• [Brief 1]: In the suffrage extracts, who gave the writer encouragement when speaking at open air meetings was a terrible ordeal?
• [Brief 2]: Using the suffrage extracts, explain why Evelyn Sharp chose to come out into the fierce light that beat on supporters of the "shrinking sisterhood."
• [Brief 3]: Extend the suffrage extracts from their last sentence, about the visit to Mrs Kate Harvey's residence in Bromley.

• [Provided text]:
________________________

Unfinished Adventure by Evelyn Sharp(1933)
It was not easy to come out into the fierce light that beat upon all who supported the ‘shrinking sisterhood’ – particularly in the first few months of the militant phase. But it was either that or giving up all active work in the movement altogether, for I knew I could neither ask nor encourage other women to face what I shrank from facing myself. Even speaking at an open air meeting was a terrible ordeal at first and I needed all the sympathetic encouragement my colleague Miss Irene Miller gave me.
The steadfast courage, the loyalty, the resourcefulness shown by that great army of women shattered many contemptuous ideas of their inferiority.
Extracts from Holmes’s unpublished biographical account, Museum of London
A visit to Mrs Chapin
The road to Holloway is too familiar to those interested in the cause to need describing; we carried our blue permit to the gate last Thursday, soon after three. …
At last a wardress – they call them officers –bade us follow her, and deposited us in a close little room where she left us. It was hot. Water pipes all over the place…. We sat down and waited so long that fears arose that the authorities were hastily abolishing the habeas Corpus Act for our benefit. A pleasant officeress came and spoke to us, but we let her go without warning her that our friends knew where we were, and then the first officeress …returned and escorted us through the big theatrical front door, up a broad flight of stairs, around a corner, into a neat little railway waiting-room sort of room, and there was our mother, looking cheerful but delicate and so picturesque in the rough green and white dress and white cape of the second division.
Harold and Elsie Chapin
in The Vote30th December 1909
The Organiser: an Impression
Probably not one of our keenest observers would, on a casual acquaintance with Mrs Kate Harvey, discerning a fraction of the capacity for organisation and business-like execution possessed by this unassuming woman. Even after many years personal knowledge of her and her generous support of our League, in so many ways, this splendid characteristic came as a revelation to me when I called at her residence in Bromley the other day.

________________________

[Stored items]
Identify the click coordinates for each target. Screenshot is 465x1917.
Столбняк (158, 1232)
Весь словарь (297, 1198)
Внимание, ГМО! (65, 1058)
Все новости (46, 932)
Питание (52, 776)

________________________

• [Expected answer 1]: Her colleague Miss Irene Miller.

• [Expected answer 2]: The only other choice was to give up all active work in the movement. She knew she could neither ask nor encourage other women to face what she herself shrank from facing.

• [Expected answer 3]:
The house itself has been in a state of siege against the tax collector for some months past, the windows bearing placards of the Tax Resistance League. Entrance, therefore, was not too easy, even for a comrade. The locked gates and the silence of the surrounding grounds gave an appearance of inertia, but what a contrast when once admission was gained! The whole house, which is a large one, seemed to have been converted into a warehouse and factory combined. Here was the great clearing house on which the success of our Fair depends. Goods of every description from all parts of the world were to be found, but not in confusion; just the reverse, everything was classified and in perfect order. Take, for example, one item. No less than 200 costumes have had to be made for the adornment of the helpers of all sorts. These dresses are characteristic of the twenty or thirty nations which will be represented by the stalls. It is evident that a great expenditure of time, thought, labour and money has been made by our Hon. Organiser on this branch alone of her great work. These 200 costumes are all designed and manufactured on the spot. I found them arranged in order, boxed, labelled with the name of the helpers who have promised to wear them, and standing in tiers around the dining-room. They will be delivered, carriage paid, to the ChelseaTown Hall, ready for immediate use.